Washington Post editorial columnist Anne Applebaum ’86 and “Quills” screenwriter Doug Wright ’85 each received an award, which comes with a $10,000 cash prize. Applebaum was awarded in the general non-fiction category for her book “Gulag: A History.” Wright won the drama prize for “I Am My Own Wife.”
Applebaum said her time at Yale helped prepare her to write her book, which explores Soviet concentration camps.
“My senior thesis was about the Russian Revolution,” she said. “I entered Yale not knowing any Russian and I left being able to speak it. If I didn’t know Russian, obviously I wouldn’t have been able to write the book.
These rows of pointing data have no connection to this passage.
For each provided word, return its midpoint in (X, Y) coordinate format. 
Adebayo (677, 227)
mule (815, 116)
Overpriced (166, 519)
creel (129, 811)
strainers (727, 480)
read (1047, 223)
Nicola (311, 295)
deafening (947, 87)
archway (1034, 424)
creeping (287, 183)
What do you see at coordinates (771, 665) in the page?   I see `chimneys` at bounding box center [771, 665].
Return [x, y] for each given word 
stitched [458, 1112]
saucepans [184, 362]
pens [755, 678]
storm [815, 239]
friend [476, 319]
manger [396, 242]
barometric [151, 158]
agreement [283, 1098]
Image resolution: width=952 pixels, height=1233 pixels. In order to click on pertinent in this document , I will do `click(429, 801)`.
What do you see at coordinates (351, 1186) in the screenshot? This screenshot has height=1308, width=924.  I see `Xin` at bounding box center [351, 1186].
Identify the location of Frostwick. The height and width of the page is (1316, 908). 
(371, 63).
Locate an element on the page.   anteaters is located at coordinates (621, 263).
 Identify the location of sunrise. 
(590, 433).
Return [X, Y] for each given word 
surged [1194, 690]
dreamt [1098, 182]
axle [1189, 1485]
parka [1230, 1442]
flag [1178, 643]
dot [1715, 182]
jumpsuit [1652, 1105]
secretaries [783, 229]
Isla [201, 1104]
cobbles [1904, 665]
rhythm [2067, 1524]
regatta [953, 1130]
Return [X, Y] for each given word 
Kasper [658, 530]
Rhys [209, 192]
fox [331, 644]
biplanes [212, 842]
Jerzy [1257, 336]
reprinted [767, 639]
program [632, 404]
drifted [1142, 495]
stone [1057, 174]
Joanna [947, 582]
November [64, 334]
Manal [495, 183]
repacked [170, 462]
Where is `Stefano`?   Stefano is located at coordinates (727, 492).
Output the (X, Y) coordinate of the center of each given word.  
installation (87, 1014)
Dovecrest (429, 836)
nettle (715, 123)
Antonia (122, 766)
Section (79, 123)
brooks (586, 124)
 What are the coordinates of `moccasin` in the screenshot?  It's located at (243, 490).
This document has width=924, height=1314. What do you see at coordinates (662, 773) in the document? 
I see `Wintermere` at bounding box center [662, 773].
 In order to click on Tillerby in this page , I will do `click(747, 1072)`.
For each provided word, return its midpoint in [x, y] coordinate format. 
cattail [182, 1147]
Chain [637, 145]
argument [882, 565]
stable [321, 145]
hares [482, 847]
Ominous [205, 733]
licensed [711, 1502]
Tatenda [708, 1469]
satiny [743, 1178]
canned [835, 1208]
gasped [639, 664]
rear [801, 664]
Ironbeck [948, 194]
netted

I don’t think I would say everything I know about Russian history I learned at Yale, but it was certainly a foundation.”
Applebaum was afraid people might find the subject of her book “too obscure and too gloomy,” she said. She still is not sure whether many people will read the book, she said, but is happy to have the Pulitzer Committee’s approval.
She did not know if news of the award would help her book’s sales, but she is glad the honor brings recognition to the subject, she said. Another 2004 Pulitzer Prize honoree, William Taubman, who won for his biography “Khrushchev: The Man and His Era,” addressed a similar time period in his work. Applebaum said she hopes more books addressing the Soviet era will be published soon.
“We’re finally seeing the fruit of the work people have been doing in the archives, and it’s great,” Applebaum said. “It really changes what we know about the history of the Soviet Union.”
Wright, whose play tells the story of a German transvestite during World War II and the years following, could not be reached for an interview Monday.
Applebaum visited Yale to deliver a master’s tea and a lecture in November 2003 under the Eustace D. Theodore ’63 Fellowship Program. The fellowship, which is underwritten by the class of 1963, provides sponsorship alumni visitors who “made curious use of a Yale education,” Executive Director of the Association of Yale Alumni Jeff Brenzel said.
Brenzel said he had been excited to bring Applebaum to campus after hearing about her book.
“When her book came out, I called around to some folks on campus, and their response was immediate. They said this was a really superb book on a topic that’s hard to address,” Brenzel said.
During her visit, Applebaum was also impressed — with the changed look of the Yale campus.
“I was impressed with how wonderful the University looked. All the colleges were fixed up,” Applebaum said. “Everything was so beautiful and the people looked so healthy.”
Applebaum was also impressed with Yale students’ knowledge of Soviet history and said it was “certainly more than the general population’s.”
Each spring, Pulitzer Prizes are awarded in up to 14 journalistic categories that include writing, cartooning and photography and in up to seven literature and drama categories. Prize committee board members vote on the finalists and recipients.